Even in the present case, the NEC that developed in the gastric vestibule was suspected to be associated with high gastrin levels due to long-term oral proton pump inhibitor therapy. However, since the patient's gastrin levels were not found to be elevated (220 pg/mL), a clear relationship between these two factors could not be established.
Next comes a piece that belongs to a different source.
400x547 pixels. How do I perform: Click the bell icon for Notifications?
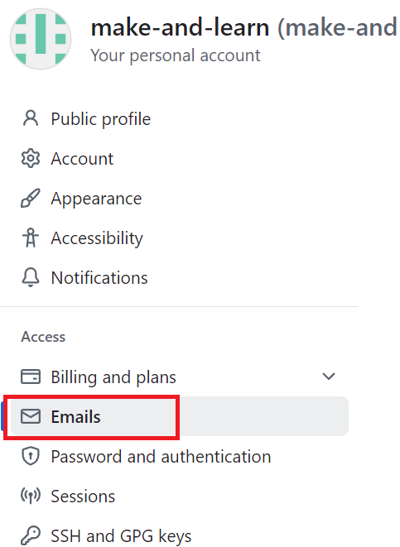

In the case of MANEC, the mechanism underlying the formation of an endocrine carcinoma within a preceding adenocarcinoma has been inferred (6). Given that ESD had been performed in the present case for well-differentiated adenocarcinoma in the pylorus five years prior to the current presentation and that the site of development was close to the scar site, a histological relationship was suspected. However, no adenocarcinoma components were detected in either the tissue specimens from the three biopsies performed or the surgical specimen. Therefore, we considered the lesion to be a pure NEC that had developed independently.

Because of the increase in the number of endoscopic examinations and advances in diagnostic methods, the incidence and prevalence of gastric NET have increased. The incidence of gastric neuroendocrine tumors, including NET and NEC, has reportedly ranged from 0.19-0.46 per 100,000 population in recent years (20-22). During the past 10 years, Hauso et al. (21) reported that the incidence had increased by 39% and 88% in Norway and United States, respectively. Furthermore, a survey conducted in the Netherlands between 1990 and 2010 showed that the 5-year survival rate had decreased from 7% to 3% for gastric small-cell NEC, indicating that the prognosis of gastric NEC remains poor (20).

There are clinical guidelines recommending treatment strategies for locally advanced NEC, including chemotherapy and radiotherapy but not surgical resection. In the event of surgical resection being selected, the authors recommended adjuvant platinum-based chemotherapy as well (23, 24). Since our patient had stage I disease, however, and was elderly with an underlying disease, we opted not to administer postoperative adjuvant chemotherapy. Even though clinical stage 1 is an indication for surgical monotherapy with most forms of gastric cancer, a treatment policy with adjuvant chemotherapy should be considered among the options for NEC.

Although the lesion was very small in the present case, it was a pure NEC that exhibited a high Ki-67 index and specific changes during growth from a small lesion measuring only 3 mm to a swollen submucosal lesion measuring 10 mm over a period of 4 months. It showed a strong tendency for submucosal progression from the early stage of development. In addition, lymph vessel invasion and vascular invasion were observed in the surgical specimen. We were therefore able to further confirm rapid tumor invasion based on the histopathological findings.

Gastric NEC has a high grade of malignancy and advances rapidly. Therefore, while adjuvant chemotherapy options should be explored, surgical treatment needs to be performed as soon as possible after discovery, even for small lesions.

The authors state that they have no Conflict of Interest (COI).